**Given exercise**
Rewrite the stretch of data from the line containing "Where should I click to: Click the Google" through the end, changing "URL label" to "address label" and leaving everything else unchanged.
━━ Records for this task ━━
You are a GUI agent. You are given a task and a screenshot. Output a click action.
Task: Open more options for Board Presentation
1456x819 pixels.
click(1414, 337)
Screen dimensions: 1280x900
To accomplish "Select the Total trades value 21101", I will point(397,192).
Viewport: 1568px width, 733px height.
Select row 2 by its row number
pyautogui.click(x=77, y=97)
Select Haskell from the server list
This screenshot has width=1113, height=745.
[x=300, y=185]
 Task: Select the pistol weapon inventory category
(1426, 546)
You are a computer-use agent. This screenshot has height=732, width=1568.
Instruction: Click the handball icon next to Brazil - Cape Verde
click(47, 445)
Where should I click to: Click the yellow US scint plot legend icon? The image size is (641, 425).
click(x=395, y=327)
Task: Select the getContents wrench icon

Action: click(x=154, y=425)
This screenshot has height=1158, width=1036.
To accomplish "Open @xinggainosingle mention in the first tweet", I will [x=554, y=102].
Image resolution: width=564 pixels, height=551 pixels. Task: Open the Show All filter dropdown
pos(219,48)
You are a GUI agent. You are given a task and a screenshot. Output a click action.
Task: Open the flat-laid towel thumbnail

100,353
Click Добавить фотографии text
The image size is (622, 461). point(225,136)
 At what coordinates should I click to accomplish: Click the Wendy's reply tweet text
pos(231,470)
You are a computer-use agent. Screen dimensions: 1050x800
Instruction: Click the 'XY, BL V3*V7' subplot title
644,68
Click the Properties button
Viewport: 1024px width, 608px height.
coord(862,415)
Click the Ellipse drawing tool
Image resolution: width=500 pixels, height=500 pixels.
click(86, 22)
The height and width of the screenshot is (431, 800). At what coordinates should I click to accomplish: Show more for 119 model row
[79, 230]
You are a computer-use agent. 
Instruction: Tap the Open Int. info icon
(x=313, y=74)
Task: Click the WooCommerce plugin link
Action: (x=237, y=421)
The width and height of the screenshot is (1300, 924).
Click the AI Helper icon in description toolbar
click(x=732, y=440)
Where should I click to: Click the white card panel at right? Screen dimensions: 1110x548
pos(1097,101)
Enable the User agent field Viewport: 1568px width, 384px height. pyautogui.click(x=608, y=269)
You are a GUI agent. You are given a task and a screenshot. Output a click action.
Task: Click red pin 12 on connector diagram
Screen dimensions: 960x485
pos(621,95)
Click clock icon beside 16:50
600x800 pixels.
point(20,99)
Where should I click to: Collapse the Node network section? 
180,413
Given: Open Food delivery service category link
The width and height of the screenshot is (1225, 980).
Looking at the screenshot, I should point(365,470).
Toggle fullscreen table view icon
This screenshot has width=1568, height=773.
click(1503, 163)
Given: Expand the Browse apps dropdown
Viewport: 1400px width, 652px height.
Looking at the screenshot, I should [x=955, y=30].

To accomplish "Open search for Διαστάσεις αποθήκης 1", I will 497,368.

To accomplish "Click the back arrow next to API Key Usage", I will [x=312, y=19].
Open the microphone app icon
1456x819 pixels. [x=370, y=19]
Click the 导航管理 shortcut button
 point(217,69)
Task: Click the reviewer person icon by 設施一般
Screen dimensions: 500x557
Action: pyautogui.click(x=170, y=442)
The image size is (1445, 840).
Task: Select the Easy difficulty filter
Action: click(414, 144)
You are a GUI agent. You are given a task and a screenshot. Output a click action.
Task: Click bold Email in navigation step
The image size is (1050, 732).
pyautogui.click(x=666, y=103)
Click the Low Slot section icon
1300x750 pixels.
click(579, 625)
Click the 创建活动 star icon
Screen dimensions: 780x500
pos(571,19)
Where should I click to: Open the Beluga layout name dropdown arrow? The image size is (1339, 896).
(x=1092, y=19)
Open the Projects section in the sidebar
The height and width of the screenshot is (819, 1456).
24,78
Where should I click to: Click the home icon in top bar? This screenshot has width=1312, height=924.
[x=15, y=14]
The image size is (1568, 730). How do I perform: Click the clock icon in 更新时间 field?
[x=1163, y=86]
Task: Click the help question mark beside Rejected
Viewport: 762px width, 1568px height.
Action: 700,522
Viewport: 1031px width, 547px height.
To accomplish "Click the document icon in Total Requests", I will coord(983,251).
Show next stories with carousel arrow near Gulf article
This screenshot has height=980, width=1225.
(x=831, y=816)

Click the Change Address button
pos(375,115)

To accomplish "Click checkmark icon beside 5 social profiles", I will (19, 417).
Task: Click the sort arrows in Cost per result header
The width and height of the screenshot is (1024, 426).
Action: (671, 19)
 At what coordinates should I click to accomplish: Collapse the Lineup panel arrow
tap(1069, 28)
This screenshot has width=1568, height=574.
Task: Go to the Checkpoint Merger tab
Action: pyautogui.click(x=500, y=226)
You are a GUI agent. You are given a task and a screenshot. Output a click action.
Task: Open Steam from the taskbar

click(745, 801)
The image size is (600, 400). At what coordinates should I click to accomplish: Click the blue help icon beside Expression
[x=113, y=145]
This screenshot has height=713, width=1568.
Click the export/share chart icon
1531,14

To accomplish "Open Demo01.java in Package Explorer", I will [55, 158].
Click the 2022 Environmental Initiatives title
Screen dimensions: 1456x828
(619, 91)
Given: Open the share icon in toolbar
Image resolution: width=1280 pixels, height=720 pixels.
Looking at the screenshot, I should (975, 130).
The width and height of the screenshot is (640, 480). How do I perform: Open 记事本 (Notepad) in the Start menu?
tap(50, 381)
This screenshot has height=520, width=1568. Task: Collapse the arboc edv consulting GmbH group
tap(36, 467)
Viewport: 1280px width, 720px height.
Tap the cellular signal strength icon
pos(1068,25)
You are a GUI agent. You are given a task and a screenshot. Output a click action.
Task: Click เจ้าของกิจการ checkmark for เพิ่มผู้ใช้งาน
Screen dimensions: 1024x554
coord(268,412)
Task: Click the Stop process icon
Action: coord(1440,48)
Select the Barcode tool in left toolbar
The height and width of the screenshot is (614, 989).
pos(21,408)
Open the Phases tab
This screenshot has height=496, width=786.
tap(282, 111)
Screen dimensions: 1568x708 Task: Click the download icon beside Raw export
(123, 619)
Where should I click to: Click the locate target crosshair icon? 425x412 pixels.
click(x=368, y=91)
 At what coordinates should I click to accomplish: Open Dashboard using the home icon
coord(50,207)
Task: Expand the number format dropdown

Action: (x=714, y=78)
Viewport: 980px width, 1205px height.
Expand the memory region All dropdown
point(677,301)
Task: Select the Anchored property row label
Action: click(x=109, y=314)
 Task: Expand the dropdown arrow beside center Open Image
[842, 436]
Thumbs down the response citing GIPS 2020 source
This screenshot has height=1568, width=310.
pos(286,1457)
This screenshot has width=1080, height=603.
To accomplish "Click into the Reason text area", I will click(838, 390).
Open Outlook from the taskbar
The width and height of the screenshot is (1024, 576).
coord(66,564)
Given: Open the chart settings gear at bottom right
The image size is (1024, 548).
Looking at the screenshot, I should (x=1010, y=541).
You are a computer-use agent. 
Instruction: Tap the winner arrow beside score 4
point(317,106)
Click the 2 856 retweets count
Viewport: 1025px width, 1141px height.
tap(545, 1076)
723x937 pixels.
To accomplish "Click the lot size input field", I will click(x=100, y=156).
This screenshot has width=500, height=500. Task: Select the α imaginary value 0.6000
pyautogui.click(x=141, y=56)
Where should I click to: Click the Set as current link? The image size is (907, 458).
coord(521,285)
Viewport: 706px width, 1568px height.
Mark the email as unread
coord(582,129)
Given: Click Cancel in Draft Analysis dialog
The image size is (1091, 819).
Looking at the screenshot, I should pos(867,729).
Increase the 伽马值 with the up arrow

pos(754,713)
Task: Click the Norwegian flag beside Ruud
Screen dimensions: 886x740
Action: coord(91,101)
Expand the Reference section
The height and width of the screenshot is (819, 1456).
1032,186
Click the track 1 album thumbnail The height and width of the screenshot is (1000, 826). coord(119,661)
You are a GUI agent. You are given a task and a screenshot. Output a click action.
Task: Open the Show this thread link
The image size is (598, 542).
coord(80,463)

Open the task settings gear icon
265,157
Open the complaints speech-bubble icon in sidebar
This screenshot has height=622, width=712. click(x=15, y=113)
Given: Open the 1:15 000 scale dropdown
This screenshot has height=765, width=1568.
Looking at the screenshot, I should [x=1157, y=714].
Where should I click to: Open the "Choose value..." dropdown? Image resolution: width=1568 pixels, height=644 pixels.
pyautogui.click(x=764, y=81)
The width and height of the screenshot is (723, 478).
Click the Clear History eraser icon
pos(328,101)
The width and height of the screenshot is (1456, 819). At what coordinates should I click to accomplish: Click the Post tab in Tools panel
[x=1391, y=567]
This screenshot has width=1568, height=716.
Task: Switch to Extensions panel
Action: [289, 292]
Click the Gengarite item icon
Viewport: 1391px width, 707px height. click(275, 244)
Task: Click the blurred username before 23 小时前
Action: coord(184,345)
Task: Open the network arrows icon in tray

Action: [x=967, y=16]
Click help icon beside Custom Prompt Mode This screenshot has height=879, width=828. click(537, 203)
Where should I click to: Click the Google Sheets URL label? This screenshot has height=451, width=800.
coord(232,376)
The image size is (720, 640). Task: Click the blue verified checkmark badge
━━━
**Task response**
Where should I click to: Click the Google Sheets address label? This screenshot has height=451, width=800.
coord(232,376)
The image size is (720, 640). Task: Click the blue verified checkmark badge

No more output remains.